There are not many countries in the world, which you can just waltz into and sightsee efficiently on a walking tour in one day. Well, Vatican City is one of those places and definitely merits a visit. If you are already in Rome, there is no excuse for missing this mircostate. It is a perfect side trip to Rome.
It is an unusual country for several reasons. First reason – it is a country! Second – it is the only state landlocked within a city. It is surrounded by Rome on all sides and ruled by its Bishop, currently Pope Francis. It is the smallest country in the entire world both by size and population. The latest population estimate was roughly a 1000 inhabitants out of which only about 30 were women.
When to go:
Go in the morning to avoid crowds and minimize waiting if you haven’t pre-purchased tickets. The Vatican Museum and Sistine Chapel close at 4:00 PM so it’s another reason to make it early. St Peter’s Basilica is open till 6:00 PM so if you come in the afternoon, head to the museums first and leave the basilica for last.
How to dress:
The Vatican has a dress code. Don’t do what I did and assume you know how to dress for the occasion. Having grown up Catholic, I thought I was pretty knowledgeable about this aspect. I assumed I was safe with a somber-looking black dress with no sleeves and knee-length. But alas, I was wrong. Whether you are a man or a woman, no one at the Vatican wants to see your knees or shoulders. You will be waved away from the security/dress code line and sent to the gift shop to purchase something to cover the offending body parts with. Don’t waste your time looking for fashionable shawls there. You will have to settle for scarves with Catholic symbols and faces of the Pope.

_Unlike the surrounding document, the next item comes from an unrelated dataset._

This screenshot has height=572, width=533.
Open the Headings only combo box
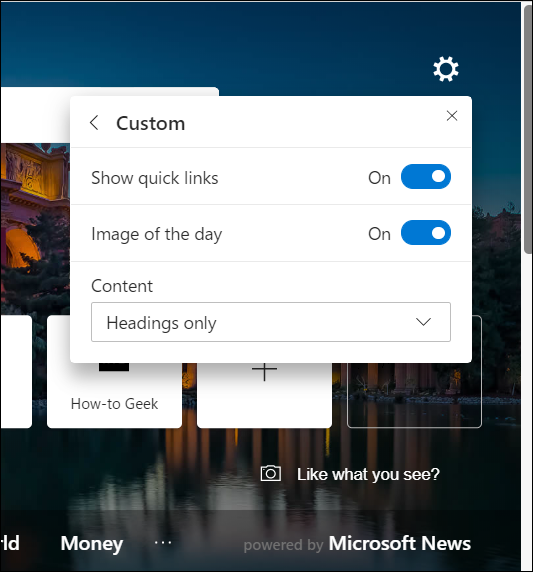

And for practical reasons, wear comfortable walking shoes. You will do nothing but walk on this tour.
How to get there:
Whatever you do, avoid driving there if possible. There are many limited traffic zones and fines for entering them, so it’s best to take a taxi or public transport as close to the entrance of the Vatican City, then walk in. Unless, of course, you purchased a tour with pick up from your hotel. No entrance visa required for this country!
We usually pre-purchase most tickets for big attractions online. This time, however, we did it on the spot and it did not feel like we wasted time. We do realize we just got very lucky, as we have heard stories of people waiting for hours in line. We definitely are big proponents of always checking out what you can find online and if possible, purchasing tickets ahead of time.
St Peter’s Basilica is always free of charge. There are free days for entering the Vatican Museums and the Sistine Chapel. Children under 6 years of age are always free. And there are discounts for multi-child families. Here is a link to the Vatican’s official website listing all sights, prices, packages and practical information.
Vatican Museums, Sistine Chapel & the Vatican Gardens:
Go here first. If you pre-purchase your ticket online on the Vatican’s website, you will pay a €4 fee, but it may be well worth it. We were lucky that the day we arrived was not busy, but the internet is full of stories and photos of tourists waiting for hours in blistering heat just to get in. Currently, the price to enter the Vatican Museum and the Sistine Chapel is €17 for both for anyone over 6 years old. If you want a guided tour of the Vatican Gardens, it is €33 (lasts about two hours). In the price of this ticket, you also have included the Vatican Museum and the Sistine Chapel. But book for the morning, because they close at 4 PM and are only valid for the one day.
St Peter’s Basilica:
This basilica is one of the holiest sites in Catholic tradition. It is believed that St Peter who is also considered the first pope, is buried here. This church was designed, amongst others, by Michelangelo. If you’re on a tight travel budget, St Peter’s is free of charge.
If you also plan on visiting the museums and the Sistine Chapel, go see them first. They close before the basilica. Also, since you will have gone through security in the museums, you will just enter St Peter’s Basilica without much hassle.
But if you go to the basilica first, you will have to wait in two lines. Once you enter St Peter’s Square, you you will need to line up to get a free ticket. After you obtain a ticket, a second, quicker-moving, line awaits you. This one is for security reasons and dress code.
Audience with the Pope:
We did not do this but you may want to. Even though it is free or charge, you still need tickets. The audiences are not given every day, so if this is important to you, plan your visit accordingly.
Is the visit to the Vatican worth the cost and time? Absolutely. What you get for the prices of the tickets is more than worth it. And make sure you plan your day well. Gather as much information beforehand, pre-purchase your tickets, and if you’re not doing a guided tour, bring your own guidebook or notes so as not to miss important milestones of your tour.